Un caso recente famoso è quello del giudice della Corte Suprema americana Brett Kavanaugh. Quando si è prospettata la sua candidatura, una sua compagna di liceo ha denunciato alla stampa alcuni presunti comportamenti molesti di Kavanaugh avvenuti 30 anni prima a una festa studentesca dove scorreva molto alcol. In questo caso si sono intrecciati i tipici fattori che rendono problematica la valutazione della accuratezza del ricordo di un testimone. Distanza di tempo elevatissima, influenza delle opinioni politiche sulla “coloritura del ricordo”, gli effetti del trauma sulla accuratezza del ricordo. Il pm che ha svolto le indagini ha archiviato il caso proprio sulla base di tutti questi fattori che rendono incerto il ricordo della donna. Altri casi famosi sono quelli di Dominique Strauss Kahn che ha visto interrotta la sua corsa all’Eliseo per una accusa di abuso sessuale, oppure quello di Julian Assange, fondatore di Wikileaks o del calciatore Neymar. Tutti casi poi archiviati in quanto l’incertezza nel racconto impediva una ricostruzione affidabile di quanto realmente accaduto.

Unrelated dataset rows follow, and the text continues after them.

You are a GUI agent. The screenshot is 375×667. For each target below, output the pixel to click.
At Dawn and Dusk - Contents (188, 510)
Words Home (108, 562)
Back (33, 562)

I giudici e gli avvocati saranno disposti a dare più spazio alle scienze cognitive e agli esperti nella valutazione dei resoconti dei testi? Perché c’è resistenza all’ingresso delle neuroscienze nelle aule di giustizia?

La tendenza generale è quella della “scientificizzazione” del processo penale. Fino a 50 anni fa c’erano solo i testimoni per ricostruire il fatto di interesse. Adesso ci sono, oltre ai testimoni, i social networks, le email, la geolocalizzazione che aiutano molto. Nonostante questo, il testimone gioca e giocherà sempre un ruolo centrale nel processo penale e quindi la sua valutazione resterà sempre importantissima. Le scienze cognitive mettono a disposizione molti dati certi, utili a valutare la qualità di una testimonianza. L’utilizzo di questi dati però si deve scontrare con il convincimento degli operatori del processo che la testimonianza non rientri a pieno titolo fra le aree di indagine scientifica e che la sua valutazione possa fondarsi solo sulla intuizione. In realtà, il testimone del processo penale ha caratteristiche molto diverse da quelle del testimone reale. È un testimone che dice il vero fino a prova contraria e il cui ricordo non è influenzato da fattori come il passare del tempo. A questo riguardo, ci sono processi nei quali il testimone chiave viene risentito dopo 10-15 anni, ma a questa distanza di tempo l’accuratezza del ricordo (a parte casi particolarissimi) è decisamente bassa. L'eventuale accuratezza del ricordo dopo un lungo periodo dovrebbe essere vista con sospetto dai giudici, in quanto non si riferisce a percezioni dirette ma più spesso a rilettura della documentazione o ad altre situazioni.